Pages

Monday, April 28, 2014

How to convert a Shapefile from UTM (WGS84) Coordinates into GPS Latitude/Longitude in R

According to Gartner, more than 80% of all information is supposed to have spatial reference.
The business value of any kind of data with spatial reference can be dramatically leveraged by means of integration and visualization with geographical, demographic and geopolitical data.

Developers and IT professionals often choose the way of creating their own geographical master data instead of relying on traditional GIS applications, which are often too highly specialized in order to be integrate into the ongoing information systems.

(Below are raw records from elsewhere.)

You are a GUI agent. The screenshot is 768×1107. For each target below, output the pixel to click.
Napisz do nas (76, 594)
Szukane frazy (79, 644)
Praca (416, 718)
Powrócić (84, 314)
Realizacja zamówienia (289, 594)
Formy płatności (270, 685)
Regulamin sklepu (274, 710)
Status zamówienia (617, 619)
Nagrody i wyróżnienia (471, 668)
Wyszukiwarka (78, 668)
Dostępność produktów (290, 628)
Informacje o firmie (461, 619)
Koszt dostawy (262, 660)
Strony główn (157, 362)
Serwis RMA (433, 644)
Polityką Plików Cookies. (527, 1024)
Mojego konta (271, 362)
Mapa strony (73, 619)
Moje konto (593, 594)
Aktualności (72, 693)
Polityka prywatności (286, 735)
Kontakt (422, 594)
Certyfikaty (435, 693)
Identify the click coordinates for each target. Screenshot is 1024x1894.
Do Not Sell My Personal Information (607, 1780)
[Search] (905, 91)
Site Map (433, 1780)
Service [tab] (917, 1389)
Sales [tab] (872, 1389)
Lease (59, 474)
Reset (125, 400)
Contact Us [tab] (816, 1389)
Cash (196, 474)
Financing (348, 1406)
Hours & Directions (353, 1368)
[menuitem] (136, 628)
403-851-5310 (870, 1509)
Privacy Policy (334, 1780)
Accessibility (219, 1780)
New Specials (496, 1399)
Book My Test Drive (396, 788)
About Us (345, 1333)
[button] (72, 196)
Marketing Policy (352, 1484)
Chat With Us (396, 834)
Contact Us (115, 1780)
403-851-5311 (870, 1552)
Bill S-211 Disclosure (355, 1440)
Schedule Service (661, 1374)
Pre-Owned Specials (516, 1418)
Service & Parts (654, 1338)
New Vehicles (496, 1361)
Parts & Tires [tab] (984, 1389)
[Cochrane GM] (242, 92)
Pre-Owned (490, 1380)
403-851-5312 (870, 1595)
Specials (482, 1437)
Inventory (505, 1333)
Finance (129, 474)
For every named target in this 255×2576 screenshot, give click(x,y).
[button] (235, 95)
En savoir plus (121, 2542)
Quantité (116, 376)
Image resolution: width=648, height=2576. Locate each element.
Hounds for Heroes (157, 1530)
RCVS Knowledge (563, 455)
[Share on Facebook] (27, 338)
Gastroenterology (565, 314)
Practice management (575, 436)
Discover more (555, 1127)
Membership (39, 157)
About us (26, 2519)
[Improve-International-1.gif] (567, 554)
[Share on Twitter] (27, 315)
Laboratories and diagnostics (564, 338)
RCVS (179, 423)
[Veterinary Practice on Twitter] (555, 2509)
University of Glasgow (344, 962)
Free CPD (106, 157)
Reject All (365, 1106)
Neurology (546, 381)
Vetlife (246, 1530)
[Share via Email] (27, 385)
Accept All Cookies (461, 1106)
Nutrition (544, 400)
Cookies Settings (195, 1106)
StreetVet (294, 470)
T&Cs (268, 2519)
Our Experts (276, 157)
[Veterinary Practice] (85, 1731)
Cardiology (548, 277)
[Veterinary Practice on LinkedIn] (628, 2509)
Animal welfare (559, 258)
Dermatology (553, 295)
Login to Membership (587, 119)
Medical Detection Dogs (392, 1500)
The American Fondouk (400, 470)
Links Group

For this purpose, many open data sources and technologies can be used; the most common data format is the ERSI shapefile. To import a shapefile from the filesystem to one database many different tools can be used; in SQL Server environments I suggest the free and fast Shape2SQL Freeware tool.

Important: during the upload. Shape2SQL uses an unique transaction. If for any reason the creation of the SQL spatial index fails, the entire transaction will be rollbacked and and you won't see any newly created table in your target database - I suggest to disable this automatic and buggy index creation feature. Do not also forget to set the SRID as 4236.

You might think that once you your "shape" table has been created, your pairs of latitude and longitude coordinates are ready to uniquely identify every surface/polygon as well as every point on the earth's surface. Unfortunately, it's not quite that simple.

If your goal is to integrate and visualize data on standard platforms as Google Maps, OpenStreeMap or Bing Maps, you need in fact GPS latitude/longitude coordinates in WGS 1984 format - otherwise known as EPSG 4326. Most of the open data sources, however, publish shapefile data in UTM format, an old format that differs from the latitude/longitude system in several respects.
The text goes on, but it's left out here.